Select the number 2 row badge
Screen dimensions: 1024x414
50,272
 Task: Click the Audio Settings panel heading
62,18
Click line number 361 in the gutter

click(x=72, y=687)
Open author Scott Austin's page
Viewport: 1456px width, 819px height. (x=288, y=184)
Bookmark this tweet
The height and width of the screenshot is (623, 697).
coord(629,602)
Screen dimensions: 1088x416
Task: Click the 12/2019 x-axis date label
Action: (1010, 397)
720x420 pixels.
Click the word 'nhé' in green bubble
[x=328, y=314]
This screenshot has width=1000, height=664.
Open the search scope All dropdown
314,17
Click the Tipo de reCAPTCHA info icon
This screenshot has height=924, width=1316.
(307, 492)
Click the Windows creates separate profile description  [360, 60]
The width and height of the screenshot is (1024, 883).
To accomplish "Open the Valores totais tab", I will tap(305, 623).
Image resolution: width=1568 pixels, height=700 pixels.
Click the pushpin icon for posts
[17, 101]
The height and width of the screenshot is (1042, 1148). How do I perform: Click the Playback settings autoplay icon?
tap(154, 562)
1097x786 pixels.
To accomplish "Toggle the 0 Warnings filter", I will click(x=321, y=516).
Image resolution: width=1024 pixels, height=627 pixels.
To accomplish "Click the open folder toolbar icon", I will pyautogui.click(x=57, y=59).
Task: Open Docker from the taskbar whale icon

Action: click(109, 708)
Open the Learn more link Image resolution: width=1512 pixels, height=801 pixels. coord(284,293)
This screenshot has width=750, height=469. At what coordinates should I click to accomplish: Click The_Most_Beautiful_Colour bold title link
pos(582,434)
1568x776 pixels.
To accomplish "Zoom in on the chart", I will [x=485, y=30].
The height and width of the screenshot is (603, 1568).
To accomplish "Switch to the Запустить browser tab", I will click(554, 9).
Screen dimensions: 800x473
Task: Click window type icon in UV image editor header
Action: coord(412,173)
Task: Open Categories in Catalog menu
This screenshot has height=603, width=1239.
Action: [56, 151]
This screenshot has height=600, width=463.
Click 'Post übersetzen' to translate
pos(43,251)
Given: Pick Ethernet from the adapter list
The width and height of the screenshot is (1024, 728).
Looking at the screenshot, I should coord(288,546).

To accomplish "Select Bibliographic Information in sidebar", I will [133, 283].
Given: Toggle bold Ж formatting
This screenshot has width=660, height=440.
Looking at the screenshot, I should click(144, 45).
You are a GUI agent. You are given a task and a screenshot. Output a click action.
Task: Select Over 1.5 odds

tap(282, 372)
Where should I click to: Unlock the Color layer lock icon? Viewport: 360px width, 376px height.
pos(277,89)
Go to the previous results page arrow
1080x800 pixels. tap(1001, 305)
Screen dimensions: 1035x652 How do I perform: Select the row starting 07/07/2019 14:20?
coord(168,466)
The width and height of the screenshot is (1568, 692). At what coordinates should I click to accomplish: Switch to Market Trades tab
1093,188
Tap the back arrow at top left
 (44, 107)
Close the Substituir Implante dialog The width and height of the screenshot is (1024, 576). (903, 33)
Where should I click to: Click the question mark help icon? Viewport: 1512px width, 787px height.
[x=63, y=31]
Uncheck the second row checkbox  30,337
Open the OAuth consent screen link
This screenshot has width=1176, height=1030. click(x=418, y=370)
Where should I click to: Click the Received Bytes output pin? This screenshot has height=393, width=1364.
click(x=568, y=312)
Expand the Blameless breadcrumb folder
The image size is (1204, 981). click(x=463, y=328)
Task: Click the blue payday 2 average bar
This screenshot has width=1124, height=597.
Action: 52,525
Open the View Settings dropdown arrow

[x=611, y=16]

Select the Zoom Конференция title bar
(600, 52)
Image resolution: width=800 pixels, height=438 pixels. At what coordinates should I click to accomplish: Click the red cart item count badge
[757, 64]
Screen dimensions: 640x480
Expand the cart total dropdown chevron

_What to produce:_ What is needed is an exact copy of the lines above, from the one containing "The width and height of the screenshot is (1024, 883)." through the one containing "Image resolution: width=1024", with nothing added.

_Answer for this exercise:_
The width and height of the screenshot is (1024, 883).
To accomplish "Open the Valores totais tab", I will tap(305, 623).
Image resolution: width=1568 pixels, height=700 pixels.
Click the pushpin icon for posts
[17, 101]
The height and width of the screenshot is (1042, 1148). How do I perform: Click the Playback settings autoplay icon?
tap(154, 562)
1097x786 pixels.
To accomplish "Toggle the 0 Warnings filter", I will click(x=321, y=516).
Image resolution: width=1024 pixels, height=627 pixels.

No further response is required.